Publié le mardi 26 février 2008


Autour des palombes Accipiter gentilis

Angl. : Northern Goshawk
All. : Habichtbr>
It. : Astorebr>

De catégorie faunistique européenne, polytypique, l’Autour des palombes présente une vaste répartition holarctique, du Maghreb au nord de la Scandinavie (Cramp et Simmons 1980). En Europe, il est présent de la péninsule ibérique à l’Oural et de la Crête à la Finlande entre les 35ème et 70ème parallèles de latitude nord ([E]). Les estimations récentes des effectifs européens varient selon les auteurs : Tucker et Heath (1994) évaluent la taille de la population européenne à 130 000 couples au minimum ; Bijlsma et Sulkava (in [E]) estiment les effectifs des populations d’Europe de l’Ouest entre 62 000 et 91 000 couples. Selon Cramp et Simmons (1980), la France accueille deux sous espèces, A. g. gallinarum sur le continent et A. g. arrigoni en Corse. Dans notre pays, l’Autour est quasiment absent au nord d’une ligne Charleville-Troyes-La Roche sur Yon (Yeatman 1976).
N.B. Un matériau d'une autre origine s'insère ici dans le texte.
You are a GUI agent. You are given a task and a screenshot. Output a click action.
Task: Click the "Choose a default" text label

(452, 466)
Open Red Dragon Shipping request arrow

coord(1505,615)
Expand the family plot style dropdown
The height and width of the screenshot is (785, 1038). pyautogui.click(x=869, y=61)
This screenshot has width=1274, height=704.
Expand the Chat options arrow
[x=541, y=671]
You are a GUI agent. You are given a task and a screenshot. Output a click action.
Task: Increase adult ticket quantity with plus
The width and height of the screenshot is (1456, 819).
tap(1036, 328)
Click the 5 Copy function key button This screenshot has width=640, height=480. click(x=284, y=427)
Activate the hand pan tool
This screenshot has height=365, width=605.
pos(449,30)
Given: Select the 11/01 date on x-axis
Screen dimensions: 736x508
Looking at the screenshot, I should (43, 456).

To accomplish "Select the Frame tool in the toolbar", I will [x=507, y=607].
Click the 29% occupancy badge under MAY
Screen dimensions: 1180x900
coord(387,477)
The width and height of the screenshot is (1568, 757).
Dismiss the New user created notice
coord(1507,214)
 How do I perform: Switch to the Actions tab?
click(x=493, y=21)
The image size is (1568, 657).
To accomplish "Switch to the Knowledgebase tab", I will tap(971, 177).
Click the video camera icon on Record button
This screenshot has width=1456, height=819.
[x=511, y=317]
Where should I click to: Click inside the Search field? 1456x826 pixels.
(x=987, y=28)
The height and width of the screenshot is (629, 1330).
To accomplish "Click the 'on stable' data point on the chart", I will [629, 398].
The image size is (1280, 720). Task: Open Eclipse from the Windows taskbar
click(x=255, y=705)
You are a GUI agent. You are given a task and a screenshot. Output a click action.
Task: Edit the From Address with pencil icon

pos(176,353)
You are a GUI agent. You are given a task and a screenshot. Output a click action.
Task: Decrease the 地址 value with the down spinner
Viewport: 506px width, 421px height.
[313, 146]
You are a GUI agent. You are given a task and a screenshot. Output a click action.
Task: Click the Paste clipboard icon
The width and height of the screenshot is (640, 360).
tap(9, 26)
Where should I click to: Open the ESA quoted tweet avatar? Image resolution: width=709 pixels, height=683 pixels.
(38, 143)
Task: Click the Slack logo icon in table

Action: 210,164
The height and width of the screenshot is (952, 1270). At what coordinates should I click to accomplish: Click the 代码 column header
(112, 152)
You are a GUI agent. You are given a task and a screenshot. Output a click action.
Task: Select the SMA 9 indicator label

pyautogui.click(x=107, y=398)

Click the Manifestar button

Selon Joubert (in [N]), la dernière enquête nationale fait ressortir un accroissement de la densité de l’espèce dans les régions où elle était connue auparavant : à la faveur des grands massifs montagneux et des forêts de plaine de vastes superficies, cette progression numérique s’accompagne d’un élargissement de l’aire de répartition à la périphérie de ces régions. Comme à l’échelle européenne, les différentes estimations des effectifs nationaux avancent des chiffres très variables. La dernière enquête FIR-UNAO (1984) estimait la population entre 3 100 et 4 500 couples, dont 400 à 450 couples en Rhône-Alpes. Pour Joubert (in [N]), la population réelle correspond au bas de cette fourchette, entre 2 900 et 3 200 couples.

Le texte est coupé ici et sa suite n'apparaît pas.